Gene expression of matched treatment-naive versus FOLFIRINOX-treated PDAC patient-derived organoids

In our study, we aimed to investigate adaptive processes of tumors under treatment and therefore, generated PDAC patient-derived organoids (PDOs) and 2D cell lines before and after chemotherapy. We enrolled a patient with borderline resectable PDAC who received neoadjuvant FOLFIRINOX. Endoscopic fine needle (pre-FFX) and surgical biopsies (post-FFX) were used to generate PDOs and 2D cells. Whole exome sequencing (WES) and RNA sequencing data of the pre-FFX and post-FFX organoids were compared in order to evaluate the genetic landscape and PDAC subtypes. Although transcriptional subtyping classified both PDOs as classical PDAC, gene set enrichment analysis (GSEA) revealed a reduced pathway activation linked to the basal-like phenotype such as KRAS signaling in the post-FFX organoids. WES did not show major differences in the genetic landscape of the tumor pre- and post-FFX induction suggesting a plasticity process rather than a clonal selection during chemotherapy. 2D cells were subjected to an unbiased automated drug screening of 415 compounds to investigate FFX-induced vulnerabilities.
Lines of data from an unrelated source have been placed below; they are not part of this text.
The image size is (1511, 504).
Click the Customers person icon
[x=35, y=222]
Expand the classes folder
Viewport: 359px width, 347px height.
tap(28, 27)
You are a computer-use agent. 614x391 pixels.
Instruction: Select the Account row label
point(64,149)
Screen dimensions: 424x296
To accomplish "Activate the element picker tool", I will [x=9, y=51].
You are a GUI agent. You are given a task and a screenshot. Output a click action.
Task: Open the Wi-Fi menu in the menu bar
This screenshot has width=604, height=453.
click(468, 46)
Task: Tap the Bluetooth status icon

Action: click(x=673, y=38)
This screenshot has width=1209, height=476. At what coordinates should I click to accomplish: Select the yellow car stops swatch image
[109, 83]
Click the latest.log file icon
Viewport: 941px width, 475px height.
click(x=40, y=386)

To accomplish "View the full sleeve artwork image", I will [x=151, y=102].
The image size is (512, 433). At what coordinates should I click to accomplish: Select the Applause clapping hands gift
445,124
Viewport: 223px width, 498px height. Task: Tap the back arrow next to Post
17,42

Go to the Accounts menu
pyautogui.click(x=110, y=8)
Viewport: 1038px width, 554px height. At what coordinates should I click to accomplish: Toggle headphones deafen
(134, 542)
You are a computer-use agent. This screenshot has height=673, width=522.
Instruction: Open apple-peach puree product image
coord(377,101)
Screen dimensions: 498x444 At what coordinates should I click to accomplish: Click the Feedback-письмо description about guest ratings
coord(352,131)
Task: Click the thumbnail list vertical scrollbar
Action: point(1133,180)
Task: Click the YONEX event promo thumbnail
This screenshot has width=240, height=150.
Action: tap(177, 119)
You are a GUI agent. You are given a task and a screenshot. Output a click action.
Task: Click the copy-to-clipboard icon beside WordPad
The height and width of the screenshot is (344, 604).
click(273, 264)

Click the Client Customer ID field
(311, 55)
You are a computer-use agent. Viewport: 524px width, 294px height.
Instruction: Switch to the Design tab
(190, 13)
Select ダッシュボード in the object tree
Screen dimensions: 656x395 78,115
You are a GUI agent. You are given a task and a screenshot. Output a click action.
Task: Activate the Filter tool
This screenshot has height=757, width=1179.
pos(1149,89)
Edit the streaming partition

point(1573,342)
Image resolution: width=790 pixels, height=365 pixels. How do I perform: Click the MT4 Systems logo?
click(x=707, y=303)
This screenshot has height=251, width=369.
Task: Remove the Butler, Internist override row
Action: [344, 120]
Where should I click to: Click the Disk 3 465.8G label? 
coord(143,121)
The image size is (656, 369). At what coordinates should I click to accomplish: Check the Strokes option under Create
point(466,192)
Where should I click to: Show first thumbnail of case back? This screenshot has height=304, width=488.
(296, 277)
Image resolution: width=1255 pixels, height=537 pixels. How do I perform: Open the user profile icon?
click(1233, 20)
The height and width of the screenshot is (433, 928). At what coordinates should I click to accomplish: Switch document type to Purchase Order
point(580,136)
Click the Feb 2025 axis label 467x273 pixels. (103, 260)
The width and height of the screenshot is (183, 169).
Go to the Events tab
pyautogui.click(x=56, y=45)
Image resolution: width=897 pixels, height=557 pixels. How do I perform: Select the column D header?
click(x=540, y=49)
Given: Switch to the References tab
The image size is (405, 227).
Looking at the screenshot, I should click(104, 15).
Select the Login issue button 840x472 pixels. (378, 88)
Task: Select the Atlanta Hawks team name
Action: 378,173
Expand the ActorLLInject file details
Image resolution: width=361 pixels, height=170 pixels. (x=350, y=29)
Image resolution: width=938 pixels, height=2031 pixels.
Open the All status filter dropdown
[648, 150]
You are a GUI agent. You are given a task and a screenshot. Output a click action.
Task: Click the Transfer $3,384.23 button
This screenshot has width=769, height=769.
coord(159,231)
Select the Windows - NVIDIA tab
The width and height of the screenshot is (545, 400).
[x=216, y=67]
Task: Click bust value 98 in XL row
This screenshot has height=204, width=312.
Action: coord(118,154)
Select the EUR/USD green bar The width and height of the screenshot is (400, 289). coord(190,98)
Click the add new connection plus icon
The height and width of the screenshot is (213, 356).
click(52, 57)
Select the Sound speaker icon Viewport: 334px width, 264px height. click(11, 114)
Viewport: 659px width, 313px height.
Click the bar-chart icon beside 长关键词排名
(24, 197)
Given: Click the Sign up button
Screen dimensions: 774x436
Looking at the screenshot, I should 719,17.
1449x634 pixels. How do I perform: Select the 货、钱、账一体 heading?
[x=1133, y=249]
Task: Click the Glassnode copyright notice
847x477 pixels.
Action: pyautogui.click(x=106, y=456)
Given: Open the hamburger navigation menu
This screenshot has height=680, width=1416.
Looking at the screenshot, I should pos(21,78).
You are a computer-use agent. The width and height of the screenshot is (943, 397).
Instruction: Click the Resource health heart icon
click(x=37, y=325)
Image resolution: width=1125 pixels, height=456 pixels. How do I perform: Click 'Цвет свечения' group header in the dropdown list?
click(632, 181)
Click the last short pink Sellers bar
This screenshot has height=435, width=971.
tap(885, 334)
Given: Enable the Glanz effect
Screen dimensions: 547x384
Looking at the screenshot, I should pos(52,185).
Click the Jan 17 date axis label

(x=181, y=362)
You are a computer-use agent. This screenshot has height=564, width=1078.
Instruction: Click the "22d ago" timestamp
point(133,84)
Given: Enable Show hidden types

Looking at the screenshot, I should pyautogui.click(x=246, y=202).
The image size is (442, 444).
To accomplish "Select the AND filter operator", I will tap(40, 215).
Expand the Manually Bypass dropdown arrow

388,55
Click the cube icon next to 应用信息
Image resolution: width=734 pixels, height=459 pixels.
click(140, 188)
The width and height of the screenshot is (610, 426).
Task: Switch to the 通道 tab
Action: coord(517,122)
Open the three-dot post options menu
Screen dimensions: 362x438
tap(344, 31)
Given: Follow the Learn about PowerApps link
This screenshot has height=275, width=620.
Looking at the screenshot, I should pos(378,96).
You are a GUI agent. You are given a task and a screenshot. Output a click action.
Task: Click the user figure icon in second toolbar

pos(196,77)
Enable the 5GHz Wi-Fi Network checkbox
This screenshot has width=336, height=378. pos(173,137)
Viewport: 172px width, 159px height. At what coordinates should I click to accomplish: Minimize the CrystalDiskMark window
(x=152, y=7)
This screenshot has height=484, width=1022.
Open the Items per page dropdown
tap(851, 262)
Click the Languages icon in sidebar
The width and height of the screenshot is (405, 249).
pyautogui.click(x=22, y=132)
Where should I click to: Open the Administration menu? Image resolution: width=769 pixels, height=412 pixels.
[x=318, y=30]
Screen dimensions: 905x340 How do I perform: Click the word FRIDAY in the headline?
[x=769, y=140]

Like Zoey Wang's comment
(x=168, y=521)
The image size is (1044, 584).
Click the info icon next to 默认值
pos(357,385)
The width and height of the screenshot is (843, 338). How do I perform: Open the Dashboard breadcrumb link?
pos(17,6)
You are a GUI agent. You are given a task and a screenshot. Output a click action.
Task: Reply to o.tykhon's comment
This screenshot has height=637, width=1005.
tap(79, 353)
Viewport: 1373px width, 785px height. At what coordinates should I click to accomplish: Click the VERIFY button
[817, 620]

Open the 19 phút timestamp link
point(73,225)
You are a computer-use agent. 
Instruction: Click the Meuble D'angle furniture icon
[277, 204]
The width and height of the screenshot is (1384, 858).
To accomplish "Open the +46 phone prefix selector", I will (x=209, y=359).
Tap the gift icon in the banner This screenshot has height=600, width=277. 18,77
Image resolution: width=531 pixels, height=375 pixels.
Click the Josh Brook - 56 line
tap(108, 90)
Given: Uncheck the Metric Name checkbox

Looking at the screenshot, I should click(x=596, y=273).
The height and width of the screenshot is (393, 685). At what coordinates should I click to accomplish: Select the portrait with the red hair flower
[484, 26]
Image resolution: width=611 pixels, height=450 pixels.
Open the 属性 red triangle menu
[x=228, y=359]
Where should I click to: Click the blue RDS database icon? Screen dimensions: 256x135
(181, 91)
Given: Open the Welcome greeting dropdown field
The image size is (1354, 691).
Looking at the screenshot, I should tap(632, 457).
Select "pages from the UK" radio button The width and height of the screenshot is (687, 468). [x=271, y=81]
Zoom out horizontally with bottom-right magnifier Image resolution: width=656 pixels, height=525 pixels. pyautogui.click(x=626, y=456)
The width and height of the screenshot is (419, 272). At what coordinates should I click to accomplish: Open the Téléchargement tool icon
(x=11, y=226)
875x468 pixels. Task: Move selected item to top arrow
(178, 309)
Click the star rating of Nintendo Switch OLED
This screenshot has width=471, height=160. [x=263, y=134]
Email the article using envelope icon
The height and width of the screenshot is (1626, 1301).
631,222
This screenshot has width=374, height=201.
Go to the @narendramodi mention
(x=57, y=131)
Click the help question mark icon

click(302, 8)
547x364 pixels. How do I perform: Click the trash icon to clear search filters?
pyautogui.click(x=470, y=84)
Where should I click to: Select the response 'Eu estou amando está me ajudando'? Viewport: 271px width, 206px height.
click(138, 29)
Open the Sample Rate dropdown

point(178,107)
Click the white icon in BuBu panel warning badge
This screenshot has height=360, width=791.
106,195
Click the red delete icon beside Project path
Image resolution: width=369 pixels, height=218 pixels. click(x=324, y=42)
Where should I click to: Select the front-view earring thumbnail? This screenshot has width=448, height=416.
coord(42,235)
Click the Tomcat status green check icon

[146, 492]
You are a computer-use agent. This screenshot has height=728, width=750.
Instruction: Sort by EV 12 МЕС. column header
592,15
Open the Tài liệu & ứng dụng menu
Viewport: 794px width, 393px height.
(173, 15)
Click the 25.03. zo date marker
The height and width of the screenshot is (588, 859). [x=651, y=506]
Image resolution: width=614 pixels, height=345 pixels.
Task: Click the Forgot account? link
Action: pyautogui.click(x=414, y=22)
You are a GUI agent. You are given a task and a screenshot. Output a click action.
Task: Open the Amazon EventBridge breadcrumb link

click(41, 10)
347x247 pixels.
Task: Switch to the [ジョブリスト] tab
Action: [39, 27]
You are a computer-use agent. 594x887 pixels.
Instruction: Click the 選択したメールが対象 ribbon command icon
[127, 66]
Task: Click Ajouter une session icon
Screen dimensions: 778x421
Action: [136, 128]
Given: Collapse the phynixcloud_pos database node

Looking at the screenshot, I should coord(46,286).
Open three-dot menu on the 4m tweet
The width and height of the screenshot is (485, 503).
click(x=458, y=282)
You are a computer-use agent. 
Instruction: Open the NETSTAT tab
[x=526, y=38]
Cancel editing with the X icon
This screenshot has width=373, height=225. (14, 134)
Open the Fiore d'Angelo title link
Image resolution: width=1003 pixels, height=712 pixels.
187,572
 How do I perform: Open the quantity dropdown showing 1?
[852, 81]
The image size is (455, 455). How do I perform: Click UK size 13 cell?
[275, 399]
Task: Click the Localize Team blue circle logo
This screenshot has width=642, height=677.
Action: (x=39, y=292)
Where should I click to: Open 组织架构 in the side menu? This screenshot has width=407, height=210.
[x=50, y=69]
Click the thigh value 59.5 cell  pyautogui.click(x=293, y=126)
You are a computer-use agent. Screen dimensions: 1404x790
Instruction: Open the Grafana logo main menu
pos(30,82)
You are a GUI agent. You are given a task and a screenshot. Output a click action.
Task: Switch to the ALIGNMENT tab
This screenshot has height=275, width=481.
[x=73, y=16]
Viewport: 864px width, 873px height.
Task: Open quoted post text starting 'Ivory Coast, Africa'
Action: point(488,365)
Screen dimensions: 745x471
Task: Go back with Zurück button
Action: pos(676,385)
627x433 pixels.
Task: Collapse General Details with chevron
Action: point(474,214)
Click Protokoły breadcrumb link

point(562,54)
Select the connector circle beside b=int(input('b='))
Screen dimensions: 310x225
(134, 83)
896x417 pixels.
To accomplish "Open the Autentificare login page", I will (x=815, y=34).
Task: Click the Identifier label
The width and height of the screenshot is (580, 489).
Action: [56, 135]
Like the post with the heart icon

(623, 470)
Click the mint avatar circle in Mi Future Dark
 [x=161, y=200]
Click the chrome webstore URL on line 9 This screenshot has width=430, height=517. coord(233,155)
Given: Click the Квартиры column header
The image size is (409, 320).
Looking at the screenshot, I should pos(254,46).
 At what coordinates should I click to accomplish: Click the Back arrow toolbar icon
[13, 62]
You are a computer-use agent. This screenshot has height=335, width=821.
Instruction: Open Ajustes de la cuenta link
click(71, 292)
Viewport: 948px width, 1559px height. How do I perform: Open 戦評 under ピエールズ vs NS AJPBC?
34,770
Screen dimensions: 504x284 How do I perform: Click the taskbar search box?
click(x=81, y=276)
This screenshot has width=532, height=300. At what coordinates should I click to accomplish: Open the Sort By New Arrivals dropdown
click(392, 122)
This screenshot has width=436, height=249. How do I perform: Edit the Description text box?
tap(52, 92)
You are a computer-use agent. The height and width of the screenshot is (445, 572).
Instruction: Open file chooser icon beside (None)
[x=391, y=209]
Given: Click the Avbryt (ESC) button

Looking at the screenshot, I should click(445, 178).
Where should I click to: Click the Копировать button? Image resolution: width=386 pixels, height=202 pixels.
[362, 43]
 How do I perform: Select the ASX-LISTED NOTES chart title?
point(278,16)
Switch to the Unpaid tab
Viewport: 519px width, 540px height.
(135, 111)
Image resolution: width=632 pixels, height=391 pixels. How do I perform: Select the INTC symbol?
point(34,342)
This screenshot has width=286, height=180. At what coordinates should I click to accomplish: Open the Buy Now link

Top targets such as MEK inhibitors were validated manually in the 2D cells and organoids and an increased sensitivity was observed in the post-FFX cells. Thus, integrating functional layers into personalized medicine allows to identify chemotherapy-induced vulnerabilities as potent targeted therapy options in PDAC. Overall design: Bulk gene expression data are presented for matching treatment-naive and FOLFIRINOX-treated patient-derived organoids of pancreatic ductal adenocarcinoma.